Deborah Remington (1930-2010) was an American abstract painter known for her illusory hard-edge abstraction as well as being an important contributor to the Bay Area Beat scene of the 1950's.
Remington was a descendant of famed American painter Frederic Remington (1861-1909), who was renowned for his portrayals of the American West.
As a teenager Remington began taking art classes, eventually moving to California to study at the San Fransisco Art Institute, where she studied under Clyfford Still. Upon graduating with a BFA in 1955, Remington was closely associated with the Bay Area Beat scene of the 50's.
Along with five other poets and painters, she started the legendary Gallery Six in San Francisco. The gallery was a trailblazing public manifestation of the Beat Generation movement, and lives on in American history as the gallery where Beatnik icon and writer Allen Ginsberg debuted his legendary poem "Howl" in 1955.
Post-graduation Remington travelled through Asia for a few years where she studied calligraphy and ink wash painting techniques while acting in B-movies on the side.
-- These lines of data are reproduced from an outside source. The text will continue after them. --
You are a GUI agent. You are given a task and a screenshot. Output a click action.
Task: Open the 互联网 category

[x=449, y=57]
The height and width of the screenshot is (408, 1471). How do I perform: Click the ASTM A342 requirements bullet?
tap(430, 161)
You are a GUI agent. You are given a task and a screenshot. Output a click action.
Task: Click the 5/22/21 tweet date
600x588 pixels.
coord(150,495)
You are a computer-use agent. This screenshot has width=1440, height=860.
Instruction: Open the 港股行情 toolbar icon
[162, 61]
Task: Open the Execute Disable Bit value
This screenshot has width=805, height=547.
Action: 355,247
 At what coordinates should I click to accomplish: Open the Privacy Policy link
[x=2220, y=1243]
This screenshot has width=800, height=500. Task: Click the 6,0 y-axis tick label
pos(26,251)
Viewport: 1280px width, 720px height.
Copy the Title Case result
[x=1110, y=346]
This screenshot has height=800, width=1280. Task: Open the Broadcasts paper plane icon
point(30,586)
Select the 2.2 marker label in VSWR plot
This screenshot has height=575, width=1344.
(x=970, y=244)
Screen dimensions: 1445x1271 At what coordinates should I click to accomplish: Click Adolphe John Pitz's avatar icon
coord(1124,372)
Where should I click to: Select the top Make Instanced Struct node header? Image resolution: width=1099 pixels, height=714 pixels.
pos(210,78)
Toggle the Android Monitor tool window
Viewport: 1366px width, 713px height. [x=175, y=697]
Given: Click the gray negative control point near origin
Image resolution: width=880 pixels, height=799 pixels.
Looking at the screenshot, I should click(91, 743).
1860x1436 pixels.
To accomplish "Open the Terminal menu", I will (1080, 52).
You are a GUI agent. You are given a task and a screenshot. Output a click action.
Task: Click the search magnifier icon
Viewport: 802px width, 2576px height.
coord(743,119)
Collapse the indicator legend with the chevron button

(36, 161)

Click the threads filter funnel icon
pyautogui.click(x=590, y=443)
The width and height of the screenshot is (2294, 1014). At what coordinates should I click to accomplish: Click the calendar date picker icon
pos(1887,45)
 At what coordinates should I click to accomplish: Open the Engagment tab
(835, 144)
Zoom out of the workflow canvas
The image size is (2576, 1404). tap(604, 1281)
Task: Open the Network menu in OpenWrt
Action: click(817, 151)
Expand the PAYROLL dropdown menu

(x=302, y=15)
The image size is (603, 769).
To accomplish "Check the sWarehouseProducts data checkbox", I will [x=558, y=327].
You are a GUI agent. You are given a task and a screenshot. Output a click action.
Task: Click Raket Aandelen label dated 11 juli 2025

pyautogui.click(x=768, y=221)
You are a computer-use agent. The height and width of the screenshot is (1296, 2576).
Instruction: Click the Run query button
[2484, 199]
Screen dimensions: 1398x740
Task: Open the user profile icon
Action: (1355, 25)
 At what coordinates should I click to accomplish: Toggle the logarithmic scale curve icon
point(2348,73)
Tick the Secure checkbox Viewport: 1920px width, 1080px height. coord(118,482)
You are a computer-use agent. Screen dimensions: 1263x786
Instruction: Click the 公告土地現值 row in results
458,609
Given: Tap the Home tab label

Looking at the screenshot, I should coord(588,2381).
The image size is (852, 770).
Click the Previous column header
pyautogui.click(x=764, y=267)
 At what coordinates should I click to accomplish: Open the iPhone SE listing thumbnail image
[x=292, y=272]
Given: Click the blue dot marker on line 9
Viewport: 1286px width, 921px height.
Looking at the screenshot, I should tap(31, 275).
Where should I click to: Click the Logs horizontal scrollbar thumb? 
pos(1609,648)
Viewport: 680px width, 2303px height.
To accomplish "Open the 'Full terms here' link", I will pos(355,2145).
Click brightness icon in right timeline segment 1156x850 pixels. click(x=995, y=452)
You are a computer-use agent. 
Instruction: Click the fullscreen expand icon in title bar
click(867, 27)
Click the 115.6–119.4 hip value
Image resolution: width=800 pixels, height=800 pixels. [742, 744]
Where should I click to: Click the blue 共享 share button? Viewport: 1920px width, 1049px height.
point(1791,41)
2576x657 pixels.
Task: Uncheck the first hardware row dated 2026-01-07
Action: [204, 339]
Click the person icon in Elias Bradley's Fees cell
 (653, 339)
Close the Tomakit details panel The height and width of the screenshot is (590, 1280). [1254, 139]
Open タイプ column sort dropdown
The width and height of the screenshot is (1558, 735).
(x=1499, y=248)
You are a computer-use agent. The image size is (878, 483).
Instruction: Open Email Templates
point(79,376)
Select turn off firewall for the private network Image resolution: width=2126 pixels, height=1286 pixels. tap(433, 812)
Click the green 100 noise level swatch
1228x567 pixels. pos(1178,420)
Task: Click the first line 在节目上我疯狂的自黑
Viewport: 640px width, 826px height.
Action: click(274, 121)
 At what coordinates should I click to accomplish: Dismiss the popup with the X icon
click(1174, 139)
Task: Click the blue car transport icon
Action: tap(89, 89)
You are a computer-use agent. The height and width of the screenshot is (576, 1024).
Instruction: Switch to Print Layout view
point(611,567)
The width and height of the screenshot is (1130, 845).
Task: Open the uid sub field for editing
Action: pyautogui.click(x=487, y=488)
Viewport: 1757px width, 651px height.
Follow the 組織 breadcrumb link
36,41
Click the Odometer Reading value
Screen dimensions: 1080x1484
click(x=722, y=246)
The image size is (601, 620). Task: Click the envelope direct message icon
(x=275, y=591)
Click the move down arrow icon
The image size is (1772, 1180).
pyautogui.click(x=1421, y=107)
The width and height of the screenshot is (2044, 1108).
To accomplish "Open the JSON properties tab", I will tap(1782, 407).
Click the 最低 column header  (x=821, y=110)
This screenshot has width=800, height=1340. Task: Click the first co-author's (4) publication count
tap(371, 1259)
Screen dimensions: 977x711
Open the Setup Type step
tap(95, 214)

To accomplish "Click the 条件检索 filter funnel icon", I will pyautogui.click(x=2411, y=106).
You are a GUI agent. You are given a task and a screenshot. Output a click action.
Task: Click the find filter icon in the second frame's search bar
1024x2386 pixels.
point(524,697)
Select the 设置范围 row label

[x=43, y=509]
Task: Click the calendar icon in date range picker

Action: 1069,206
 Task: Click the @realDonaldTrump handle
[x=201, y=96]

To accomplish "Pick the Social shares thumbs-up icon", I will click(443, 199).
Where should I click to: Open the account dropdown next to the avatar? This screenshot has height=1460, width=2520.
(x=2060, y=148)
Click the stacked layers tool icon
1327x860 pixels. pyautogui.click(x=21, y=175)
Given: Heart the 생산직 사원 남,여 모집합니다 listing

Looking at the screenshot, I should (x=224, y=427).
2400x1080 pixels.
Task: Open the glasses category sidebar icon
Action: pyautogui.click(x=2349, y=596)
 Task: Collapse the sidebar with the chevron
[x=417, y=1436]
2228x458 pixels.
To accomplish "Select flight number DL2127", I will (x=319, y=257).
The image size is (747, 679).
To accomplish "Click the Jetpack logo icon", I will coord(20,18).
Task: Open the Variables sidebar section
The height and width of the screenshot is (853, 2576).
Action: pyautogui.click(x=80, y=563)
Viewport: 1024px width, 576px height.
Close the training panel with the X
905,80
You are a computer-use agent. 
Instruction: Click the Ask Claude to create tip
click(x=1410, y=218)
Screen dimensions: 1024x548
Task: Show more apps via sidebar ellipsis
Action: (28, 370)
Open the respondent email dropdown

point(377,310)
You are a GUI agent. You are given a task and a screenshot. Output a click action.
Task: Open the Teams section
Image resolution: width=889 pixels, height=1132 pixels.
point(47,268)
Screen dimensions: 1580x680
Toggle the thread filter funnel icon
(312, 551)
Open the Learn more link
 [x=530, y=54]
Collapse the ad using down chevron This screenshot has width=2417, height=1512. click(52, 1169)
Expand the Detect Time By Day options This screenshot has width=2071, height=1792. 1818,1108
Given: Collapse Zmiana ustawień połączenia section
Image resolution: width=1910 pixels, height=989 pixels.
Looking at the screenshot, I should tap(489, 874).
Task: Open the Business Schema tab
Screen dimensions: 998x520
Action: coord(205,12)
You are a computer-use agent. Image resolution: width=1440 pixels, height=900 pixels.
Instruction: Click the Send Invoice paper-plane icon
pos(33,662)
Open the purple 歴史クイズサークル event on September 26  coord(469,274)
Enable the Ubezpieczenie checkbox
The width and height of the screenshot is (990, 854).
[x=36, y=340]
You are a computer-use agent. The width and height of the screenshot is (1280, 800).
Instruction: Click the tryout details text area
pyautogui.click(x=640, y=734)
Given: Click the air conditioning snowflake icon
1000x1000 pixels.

During the 1960's and 70's Remington developed her unique visual style and created many of her best known works. Like many artists embracing abstraction at the time, Remington eschewed traditional subject matters and iconography. Instead, she developed her own hard-edge visual language using machine-like precision in her execution.
This lithograph encapsulates Remington's practice, containing many of her visual signatures. Like the best of her works, this lithograph features a dark background with an abstract shape containing near-bilateral symmetry in the centre. At the heart of the shape is a glowing red oval, one of Remington's most frequently employed shapes. The vibrant oval is ensconced within, or framed by, flaming orange outlines and a blue hard-edge shapes.
While Remington has a broader palette than Louise Nevelson and Lee Bontecou, she shares a certain aesthetic sensibility with both artists. All three artists presented forms and textures that seemed otherworldly, sculptural and void of any "feminine" characteristics.
Remington often created dark green backgrounds with abstracted shapes completed in vibrant hues of red, blue, and orange. The fields of color are expertly executed gradients, another trademark of Remington's. The dark background graduates vertically from charcoal to forest green; while the oval shifts in tone from dark garnet into flaming ruby. Ensconcing the oval are the blue shapes which mirror the same tonal shift, but instead shift from cobalt into bright sapphire.
This work from Remington's most renowned era showcases her singular, kaleidoscopic vision.
To read more about Remington's development and style as an artist check out this Art Forum article here.
Remington's works can be found within the permanent collections of many of the most prestigious art institutions in the world including; the Metropolitan Museum of Art (NY), the Pompidou Centre (Paris), the Museum of Modern Art (MoMa), the Whitney Museum (NY), and the Smithsonian (NY).